◆ Exercise input ◆

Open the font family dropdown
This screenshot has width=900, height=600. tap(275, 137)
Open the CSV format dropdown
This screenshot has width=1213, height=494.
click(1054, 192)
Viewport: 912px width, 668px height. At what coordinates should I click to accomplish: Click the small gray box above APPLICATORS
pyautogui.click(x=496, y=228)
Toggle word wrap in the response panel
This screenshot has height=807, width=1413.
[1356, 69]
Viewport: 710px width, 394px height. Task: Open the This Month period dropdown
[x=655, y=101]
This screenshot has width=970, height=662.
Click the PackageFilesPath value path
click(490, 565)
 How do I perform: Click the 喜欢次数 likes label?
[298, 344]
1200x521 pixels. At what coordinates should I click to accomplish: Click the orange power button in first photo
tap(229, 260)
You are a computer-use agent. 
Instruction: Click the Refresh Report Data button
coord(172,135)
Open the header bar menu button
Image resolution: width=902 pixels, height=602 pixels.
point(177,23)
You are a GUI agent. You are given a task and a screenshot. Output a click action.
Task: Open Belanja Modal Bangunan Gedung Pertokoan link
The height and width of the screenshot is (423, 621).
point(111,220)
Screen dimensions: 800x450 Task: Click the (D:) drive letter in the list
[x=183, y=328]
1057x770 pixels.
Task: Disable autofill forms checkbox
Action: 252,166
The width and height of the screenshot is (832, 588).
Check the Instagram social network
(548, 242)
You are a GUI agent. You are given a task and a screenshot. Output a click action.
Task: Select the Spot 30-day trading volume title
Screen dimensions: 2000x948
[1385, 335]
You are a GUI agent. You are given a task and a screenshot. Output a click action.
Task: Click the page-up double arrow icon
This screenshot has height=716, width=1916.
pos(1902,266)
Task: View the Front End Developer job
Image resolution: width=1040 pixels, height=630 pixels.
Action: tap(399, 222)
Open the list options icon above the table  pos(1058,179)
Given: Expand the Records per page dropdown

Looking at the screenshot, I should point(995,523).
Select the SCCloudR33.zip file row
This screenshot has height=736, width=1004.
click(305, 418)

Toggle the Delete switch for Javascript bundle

◆ Brief ◆
Type out the material again, matching every line.

◆ Solution for this task ◆
Open the font family dropdown
This screenshot has width=900, height=600. tap(275, 137)
Open the CSV format dropdown
This screenshot has width=1213, height=494.
click(1054, 192)
Viewport: 912px width, 668px height. At what coordinates should I click to accomplish: Click the small gray box above APPLICATORS
pyautogui.click(x=496, y=228)
Toggle word wrap in the response panel
This screenshot has height=807, width=1413.
[1356, 69]
Viewport: 710px width, 394px height. Task: Open the This Month period dropdown
[x=655, y=101]
This screenshot has width=970, height=662.
Click the PackageFilesPath value path
click(490, 565)
 How do I perform: Click the 喜欢次数 likes label?
[298, 344]
1200x521 pixels. At what coordinates should I click to accomplish: Click the orange power button in first photo
tap(229, 260)
You are a computer-use agent. 
Instruction: Click the Refresh Report Data button
coord(172,135)
Open the header bar menu button
Image resolution: width=902 pixels, height=602 pixels.
point(177,23)
You are a GUI agent. You are given a task and a screenshot. Output a click action.
Task: Open Belanja Modal Bangunan Gedung Pertokoan link
The height and width of the screenshot is (423, 621).
point(111,220)
Screen dimensions: 800x450 Task: Click the (D:) drive letter in the list
[x=183, y=328]
1057x770 pixels.
Task: Disable autofill forms checkbox
Action: 252,166
The width and height of the screenshot is (832, 588).
Check the Instagram social network
(548, 242)
You are a GUI agent. You are given a task and a screenshot. Output a click action.
Task: Select the Spot 30-day trading volume title
Screen dimensions: 2000x948
[1385, 335]
You are a GUI agent. You are given a task and a screenshot. Output a click action.
Task: Click the page-up double arrow icon
This screenshot has height=716, width=1916.
pos(1902,266)
Task: View the Front End Developer job
Image resolution: width=1040 pixels, height=630 pixels.
Action: tap(399, 222)
Open the list options icon above the table  pos(1058,179)
Given: Expand the Records per page dropdown

Looking at the screenshot, I should point(995,523).
Select the SCCloudR33.zip file row
This screenshot has height=736, width=1004.
click(305, 418)

Toggle the Delete switch for Javascript bundle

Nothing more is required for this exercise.